Each entry is to be output as written, so that none is missing.

Saved data entries
########################################

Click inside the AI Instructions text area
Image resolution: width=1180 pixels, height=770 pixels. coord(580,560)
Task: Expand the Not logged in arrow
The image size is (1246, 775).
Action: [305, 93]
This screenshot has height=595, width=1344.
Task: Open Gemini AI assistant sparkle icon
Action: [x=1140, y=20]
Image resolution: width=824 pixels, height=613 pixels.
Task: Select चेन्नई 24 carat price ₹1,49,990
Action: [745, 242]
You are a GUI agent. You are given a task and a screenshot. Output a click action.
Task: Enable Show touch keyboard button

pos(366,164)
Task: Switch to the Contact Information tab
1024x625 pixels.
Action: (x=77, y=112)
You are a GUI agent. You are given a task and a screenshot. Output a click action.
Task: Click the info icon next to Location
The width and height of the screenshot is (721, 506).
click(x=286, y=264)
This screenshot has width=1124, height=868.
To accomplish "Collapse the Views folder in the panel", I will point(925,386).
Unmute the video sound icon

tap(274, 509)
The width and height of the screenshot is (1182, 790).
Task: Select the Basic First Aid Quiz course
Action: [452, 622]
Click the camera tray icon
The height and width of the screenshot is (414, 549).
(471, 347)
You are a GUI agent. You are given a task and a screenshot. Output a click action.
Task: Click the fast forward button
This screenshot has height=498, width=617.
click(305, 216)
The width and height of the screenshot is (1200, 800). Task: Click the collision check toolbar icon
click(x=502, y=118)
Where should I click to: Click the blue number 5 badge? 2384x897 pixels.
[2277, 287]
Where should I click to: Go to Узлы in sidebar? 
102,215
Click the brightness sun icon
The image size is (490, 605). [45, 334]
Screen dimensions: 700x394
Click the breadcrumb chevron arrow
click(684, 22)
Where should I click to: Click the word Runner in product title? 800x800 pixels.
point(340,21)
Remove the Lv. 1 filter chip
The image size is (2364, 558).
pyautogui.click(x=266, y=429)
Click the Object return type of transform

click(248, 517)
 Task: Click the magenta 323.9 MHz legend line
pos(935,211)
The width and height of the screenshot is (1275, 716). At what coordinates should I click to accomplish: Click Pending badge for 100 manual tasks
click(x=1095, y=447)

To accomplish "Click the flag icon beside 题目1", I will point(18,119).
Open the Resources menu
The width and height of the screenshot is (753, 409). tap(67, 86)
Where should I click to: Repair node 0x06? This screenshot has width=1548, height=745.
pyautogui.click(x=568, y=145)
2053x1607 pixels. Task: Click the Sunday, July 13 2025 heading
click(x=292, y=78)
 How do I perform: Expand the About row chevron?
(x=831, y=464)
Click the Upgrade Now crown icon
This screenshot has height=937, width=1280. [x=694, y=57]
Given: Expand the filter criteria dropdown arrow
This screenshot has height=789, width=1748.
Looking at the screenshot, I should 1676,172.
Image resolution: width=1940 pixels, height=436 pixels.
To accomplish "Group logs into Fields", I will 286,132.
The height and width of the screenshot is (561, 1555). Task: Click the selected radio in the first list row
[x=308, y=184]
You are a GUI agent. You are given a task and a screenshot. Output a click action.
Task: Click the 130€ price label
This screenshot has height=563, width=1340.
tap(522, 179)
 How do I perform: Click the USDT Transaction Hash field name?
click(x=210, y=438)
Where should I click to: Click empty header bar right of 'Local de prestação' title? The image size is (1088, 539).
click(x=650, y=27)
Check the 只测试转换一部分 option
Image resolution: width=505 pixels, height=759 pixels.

########################################

_SOLUTION_.
Click inside the AI Instructions text area
Image resolution: width=1180 pixels, height=770 pixels. coord(580,560)
Task: Expand the Not logged in arrow
The image size is (1246, 775).
Action: [305, 93]
This screenshot has height=595, width=1344.
Task: Open Gemini AI assistant sparkle icon
Action: [x=1140, y=20]
Image resolution: width=824 pixels, height=613 pixels.
Task: Select चेन्नई 24 carat price ₹1,49,990
Action: [745, 242]
You are a GUI agent. You are given a task and a screenshot. Output a click action.
Task: Enable Show touch keyboard button

pos(366,164)
Task: Switch to the Contact Information tab
1024x625 pixels.
Action: (x=77, y=112)
You are a GUI agent. You are given a task and a screenshot. Output a click action.
Task: Click the info icon next to Location
The width and height of the screenshot is (721, 506).
click(x=286, y=264)
This screenshot has width=1124, height=868.
To accomplish "Collapse the Views folder in the panel", I will point(925,386).
Unmute the video sound icon

tap(274, 509)
The width and height of the screenshot is (1182, 790).
Task: Select the Basic First Aid Quiz course
Action: [452, 622]
Click the camera tray icon
The height and width of the screenshot is (414, 549).
(471, 347)
You are a GUI agent. You are given a task and a screenshot. Output a click action.
Task: Click the fast forward button
This screenshot has height=498, width=617.
click(305, 216)
The width and height of the screenshot is (1200, 800). Task: Click the collision check toolbar icon
click(x=502, y=118)
Where should I click to: Click the blue number 5 badge? 2384x897 pixels.
[2277, 287]
Where should I click to: Go to Узлы in sidebar? 
102,215
Click the brightness sun icon
The image size is (490, 605). [45, 334]
Screen dimensions: 700x394
Click the breadcrumb chevron arrow
click(684, 22)
Where should I click to: Click the word Runner in product title? 800x800 pixels.
point(340,21)
Remove the Lv. 1 filter chip
The image size is (2364, 558).
pyautogui.click(x=266, y=429)
Click the Object return type of transform

click(248, 517)
 Task: Click the magenta 323.9 MHz legend line
pos(935,211)
The width and height of the screenshot is (1275, 716). At what coordinates should I click to accomplish: Click Pending badge for 100 manual tasks
click(x=1095, y=447)

To accomplish "Click the flag icon beside 题目1", I will point(18,119).
Open the Resources menu
The width and height of the screenshot is (753, 409). tap(67, 86)
Where should I click to: Repair node 0x06? This screenshot has width=1548, height=745.
pyautogui.click(x=568, y=145)
2053x1607 pixels. Task: Click the Sunday, July 13 2025 heading
click(x=292, y=78)
 How do I perform: Expand the About row chevron?
(x=831, y=464)
Click the Upgrade Now crown icon
This screenshot has height=937, width=1280. [x=694, y=57]
Given: Expand the filter criteria dropdown arrow
This screenshot has height=789, width=1748.
Looking at the screenshot, I should 1676,172.
Image resolution: width=1940 pixels, height=436 pixels.
To accomplish "Group logs into Fields", I will 286,132.
The height and width of the screenshot is (561, 1555). Task: Click the selected radio in the first list row
[x=308, y=184]
You are a GUI agent. You are given a task and a screenshot. Output a click action.
Task: Click the 130€ price label
This screenshot has height=563, width=1340.
tap(522, 179)
 How do I perform: Click the USDT Transaction Hash field name?
click(x=210, y=438)
Where should I click to: Click empty header bar right of 'Local de prestação' title? The image size is (1088, 539).
click(x=650, y=27)
Check the 只测试转换一部分 option
Image resolution: width=505 pixels, height=759 pixels.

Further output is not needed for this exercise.